Consortium on Chicago School Research: A New Model for the Role of Research in Supporting Urban School Reform, 22009. Melissa Roderick, John Q. Easton, and Penny Bender Sebring.

2009-04-03

American Recovery and Reinvestment Act

In response to the recent announcements of education stimulus funding through the American Recovery and Reinvestment Act (ARRA), Empirical Education is now offering assistance to state and local education agencies in building local capacity for rigorous evaluations. Our MeasureResults system helps state and district planners answer questions about the effectiveness of schools and of locally implemented programs. The enhanced analytic capabilities built into the MeasureResults system enables school districts to conduct their own rigorous research with findings relevant to their localized setting, using their existing datasets. Read more about how Empirical Education can work with state and local education agencies to take full advantage of ARRA funding.

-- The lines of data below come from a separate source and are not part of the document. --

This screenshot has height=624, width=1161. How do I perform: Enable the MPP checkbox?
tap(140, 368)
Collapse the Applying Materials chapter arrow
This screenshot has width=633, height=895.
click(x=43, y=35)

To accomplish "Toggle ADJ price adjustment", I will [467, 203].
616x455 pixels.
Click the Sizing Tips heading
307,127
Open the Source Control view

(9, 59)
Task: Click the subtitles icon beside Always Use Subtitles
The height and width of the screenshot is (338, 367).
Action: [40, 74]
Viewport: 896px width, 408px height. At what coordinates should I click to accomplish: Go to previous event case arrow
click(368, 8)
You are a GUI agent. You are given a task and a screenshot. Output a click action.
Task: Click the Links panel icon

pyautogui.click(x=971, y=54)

Also see how we partner with publishers to provide research packages along with their product offerings.

2009-04-01

Empirical Education Partners with NWEA to Research Virtual Control Groups

Northwest Evaluation Association, the leading provider of computer adaptive testing for schools, is partnering with Empirical Education to analyze the properties of its virtual control group (VCG) technologies. Empirical has already conducted a large number of randomized experiments in which NWEA’s “Measures of Academic Progress” (MAP) served both as pretest and posttest. The characteristics of a randomly assigned control group provide a yardstick in evaluating the characteristics of the VCG. The proposed research builds on extensive theoretical work on approaches to forming comparison groups for obtaining unbiased impact estimates from quasi-experiments.

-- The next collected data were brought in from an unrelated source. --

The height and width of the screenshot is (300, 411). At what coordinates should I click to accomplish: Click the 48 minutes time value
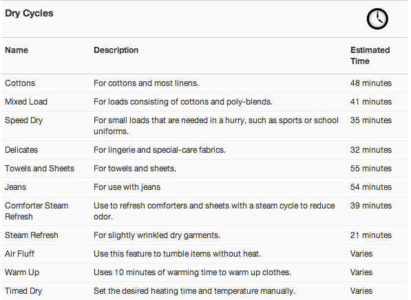[371, 83]
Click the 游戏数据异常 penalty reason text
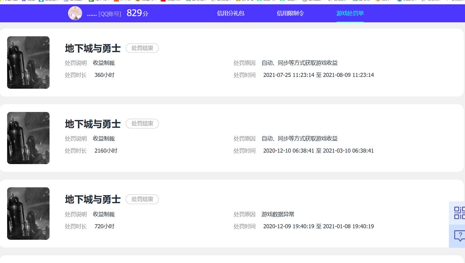The height and width of the screenshot is (263, 465). tap(278, 214)
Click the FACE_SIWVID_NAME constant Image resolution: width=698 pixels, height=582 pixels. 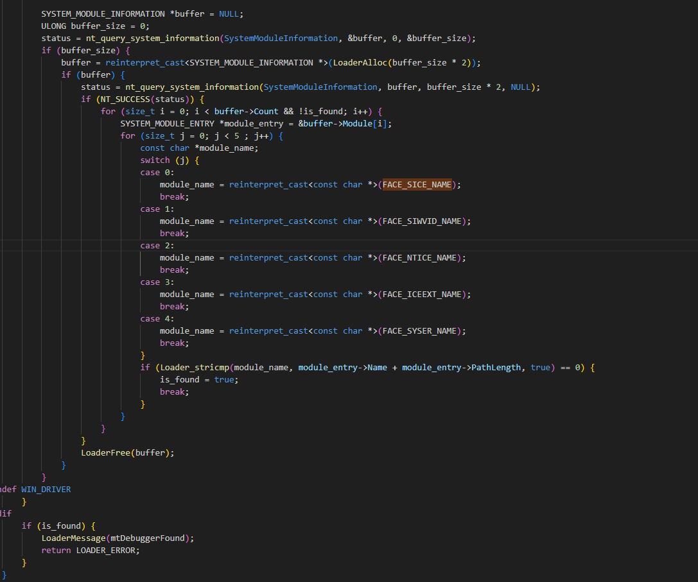click(422, 221)
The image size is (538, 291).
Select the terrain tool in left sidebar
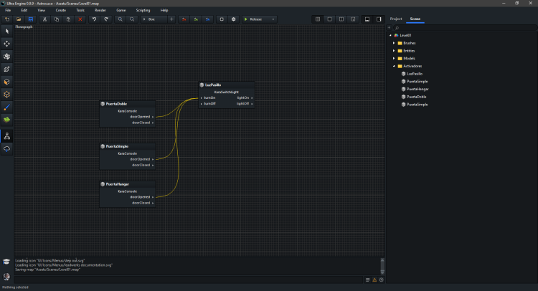7,119
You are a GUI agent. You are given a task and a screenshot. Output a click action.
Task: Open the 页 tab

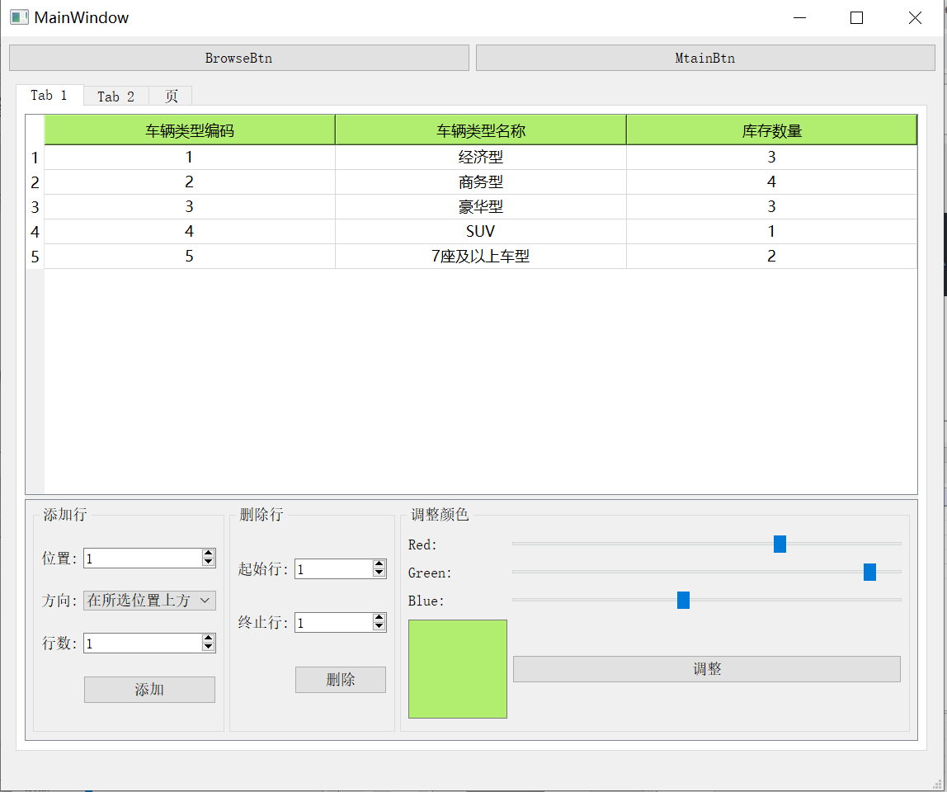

In parallel to this theoretical analysis, NWEA and Empirical Education are cooperating in a nationwide comparison group (“quasi-”) experiment to estimate the impact of a basal reading program in wide use nationally. Taking advantage of the fact that MAP is in use in thousands of schools, Empirical will identify a group of schools currently using this reading program and testing their students’ reading using MAP and then select a well matched comparison group from non-users who also test with MAP. Characteristics of the schools such as SES, percent English learner, urbanicity, ethnicity, and geographic region, as well as prior reading achievement, will be used in identifying the comparison group.

2009-03-09

Presentation at the Society for Research in Educational Effectiveness (SREE) Explores Methods for Studying Achievement Gaps

Frequently in Empirical Education’s experimental evaluations for school districts, the question of local concern is an achievement gap identified between two student groups. The analysis of these experiments also often finds significant differences between these subgroups in how effective the intervention was (that is, if it increased or decreased the gap) while not finding a significant overall difference. In his 2005 book, Howard Bloom suggested why there may be more statistical power to detect subgroup differences than to detect the average effect. The exploration presented at SREE, which was held in Washington March 1-3, examined the statistical characteristics of eight experiments conducted over the last three years to find out whether a critical assumption of Bloom’s approach held. His assumption is that the average performance gap does not vary across the units that are randomized. The work, led by Andrew P. Jaciw, Empirical Education’s Director of Experimental Design and Analysis, found that the assumption held. This finding is important because it suggests that local experiments focusing on achievement gaps may be less expensive than experiments addressing only the overall average effect of an intervention. (Click here for a copy of the poster and handout.)

Bloom, H. S., (2005). Randomizing groups to evaluate place-based programs. In H. S. Bloom (Ed). Learning More From Social Experiments. New York, NY: Sage.